# Why does heteroskedasticity distort the results of a regression analysis?

May 15, 2018

Because regression analysis relies on the assumption that the residuals are all from the same normal distribution (with the same variance), and evidence of heteroskedasticity shows this assumption is not valid.

#### Explanation:

Heteroskedasticity (meaning "unlike variance") is the circumstance where the variance of the response variable changes, depending on the value of the input variable.

If there is evidence of heteroskedasticity in the model, then for areas where residual variance is low, $x$ will do a better job of predicting $y$ than for areas where residual variance is high.

Heteroskedasticity also affects the validity of confidence intervals (C.I.'s) for such predicted values, since the C.I. formula for any predicted value uses the statistic ${s}^{2}$ (which is an estimate of the model's ${\sigma}^{2}$), and ${s}^{2} = \frac{\setminus \sum {\left({y}_{i} - \overline{y}\right)}^{2}}{n - 1}$ is the same for the whole model. But if the true value of ${\sigma}^{2}$ itself varies throughout the model, then the bounds of the confidence interval should vary in correspondence with the fluctuation of ${\sigma}^{2}$.

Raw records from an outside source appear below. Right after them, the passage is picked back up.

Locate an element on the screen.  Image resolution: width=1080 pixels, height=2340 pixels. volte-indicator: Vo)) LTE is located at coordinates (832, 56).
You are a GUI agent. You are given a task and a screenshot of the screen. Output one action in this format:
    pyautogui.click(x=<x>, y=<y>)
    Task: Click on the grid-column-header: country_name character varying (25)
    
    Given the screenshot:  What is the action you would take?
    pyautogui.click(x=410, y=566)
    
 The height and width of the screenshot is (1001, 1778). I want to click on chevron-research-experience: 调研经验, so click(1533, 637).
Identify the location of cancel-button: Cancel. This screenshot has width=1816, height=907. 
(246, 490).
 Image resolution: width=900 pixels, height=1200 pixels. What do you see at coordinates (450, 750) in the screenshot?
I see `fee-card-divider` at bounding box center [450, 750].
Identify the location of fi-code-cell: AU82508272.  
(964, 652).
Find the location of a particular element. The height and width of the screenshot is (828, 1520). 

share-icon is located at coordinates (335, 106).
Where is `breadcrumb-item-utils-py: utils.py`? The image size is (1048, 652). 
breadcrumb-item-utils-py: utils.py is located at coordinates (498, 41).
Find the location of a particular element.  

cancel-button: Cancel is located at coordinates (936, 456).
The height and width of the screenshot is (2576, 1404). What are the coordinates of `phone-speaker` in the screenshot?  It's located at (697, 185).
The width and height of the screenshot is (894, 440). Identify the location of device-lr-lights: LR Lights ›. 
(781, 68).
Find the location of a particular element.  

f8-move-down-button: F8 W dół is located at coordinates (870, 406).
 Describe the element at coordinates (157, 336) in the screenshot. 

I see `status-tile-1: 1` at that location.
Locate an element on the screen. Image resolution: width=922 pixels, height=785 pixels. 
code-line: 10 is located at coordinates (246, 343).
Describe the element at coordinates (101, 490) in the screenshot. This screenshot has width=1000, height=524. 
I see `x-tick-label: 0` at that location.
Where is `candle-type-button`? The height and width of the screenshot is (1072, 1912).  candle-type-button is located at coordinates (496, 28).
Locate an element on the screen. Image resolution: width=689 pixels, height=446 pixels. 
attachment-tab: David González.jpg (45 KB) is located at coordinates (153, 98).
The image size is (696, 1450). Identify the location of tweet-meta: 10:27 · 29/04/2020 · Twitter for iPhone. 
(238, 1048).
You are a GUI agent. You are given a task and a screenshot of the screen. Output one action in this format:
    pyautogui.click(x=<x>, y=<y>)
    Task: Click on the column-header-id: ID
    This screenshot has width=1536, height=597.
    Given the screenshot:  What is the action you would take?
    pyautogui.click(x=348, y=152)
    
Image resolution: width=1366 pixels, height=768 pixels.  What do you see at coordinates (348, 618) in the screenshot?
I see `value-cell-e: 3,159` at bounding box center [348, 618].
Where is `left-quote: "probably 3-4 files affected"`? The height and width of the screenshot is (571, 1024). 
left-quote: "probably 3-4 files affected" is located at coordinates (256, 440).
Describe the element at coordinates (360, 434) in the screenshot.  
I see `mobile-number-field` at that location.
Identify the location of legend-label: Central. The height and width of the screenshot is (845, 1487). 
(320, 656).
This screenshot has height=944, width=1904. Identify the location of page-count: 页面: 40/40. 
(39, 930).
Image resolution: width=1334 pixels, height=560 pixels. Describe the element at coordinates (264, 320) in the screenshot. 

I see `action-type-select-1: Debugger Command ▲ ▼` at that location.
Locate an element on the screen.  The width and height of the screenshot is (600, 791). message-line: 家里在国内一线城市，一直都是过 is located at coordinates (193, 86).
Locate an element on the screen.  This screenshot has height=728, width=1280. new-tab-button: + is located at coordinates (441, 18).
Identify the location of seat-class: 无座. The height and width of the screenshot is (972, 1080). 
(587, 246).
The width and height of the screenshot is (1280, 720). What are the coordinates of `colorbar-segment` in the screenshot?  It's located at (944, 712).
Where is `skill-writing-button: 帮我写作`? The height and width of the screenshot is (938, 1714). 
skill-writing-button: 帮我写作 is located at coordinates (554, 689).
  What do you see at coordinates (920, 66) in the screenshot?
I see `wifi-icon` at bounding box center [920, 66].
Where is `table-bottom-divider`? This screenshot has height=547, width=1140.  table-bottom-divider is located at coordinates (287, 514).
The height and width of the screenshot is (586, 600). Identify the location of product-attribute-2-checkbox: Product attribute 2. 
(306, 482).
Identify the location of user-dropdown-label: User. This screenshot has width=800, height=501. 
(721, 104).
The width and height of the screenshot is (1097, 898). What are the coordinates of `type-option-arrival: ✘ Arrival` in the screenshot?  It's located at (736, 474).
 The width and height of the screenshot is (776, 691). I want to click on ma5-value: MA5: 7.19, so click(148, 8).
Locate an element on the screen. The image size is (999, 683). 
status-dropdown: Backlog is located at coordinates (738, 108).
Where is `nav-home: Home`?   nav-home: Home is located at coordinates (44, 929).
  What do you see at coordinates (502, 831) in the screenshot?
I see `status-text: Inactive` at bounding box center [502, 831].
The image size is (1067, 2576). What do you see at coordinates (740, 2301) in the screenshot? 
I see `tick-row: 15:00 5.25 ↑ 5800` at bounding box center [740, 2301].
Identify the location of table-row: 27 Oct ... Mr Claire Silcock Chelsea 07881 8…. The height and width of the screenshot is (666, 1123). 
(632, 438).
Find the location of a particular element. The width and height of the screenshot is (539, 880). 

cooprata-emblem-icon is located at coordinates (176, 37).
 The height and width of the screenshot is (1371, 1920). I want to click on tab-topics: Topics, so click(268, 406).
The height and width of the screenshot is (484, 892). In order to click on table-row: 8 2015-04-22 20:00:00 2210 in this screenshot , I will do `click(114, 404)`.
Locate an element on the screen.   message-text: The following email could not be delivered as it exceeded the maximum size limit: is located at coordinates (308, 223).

Tests like Bartlett's test for heteroskedasticity can be performed to validate the assumption of equal variance across the sample. If the test shows significant departure from normality, then the computed estimates of the regression coefficients $\left({\beta}_{i} \text{'s}\right)$ are questionable, and a linear regression of $y$ on $x$ may not be the best model to predict $y$ from a chosen $x$. In this case, a transformation of some sort (like regressing $y$ on log x) may remove the heteroskedasticity.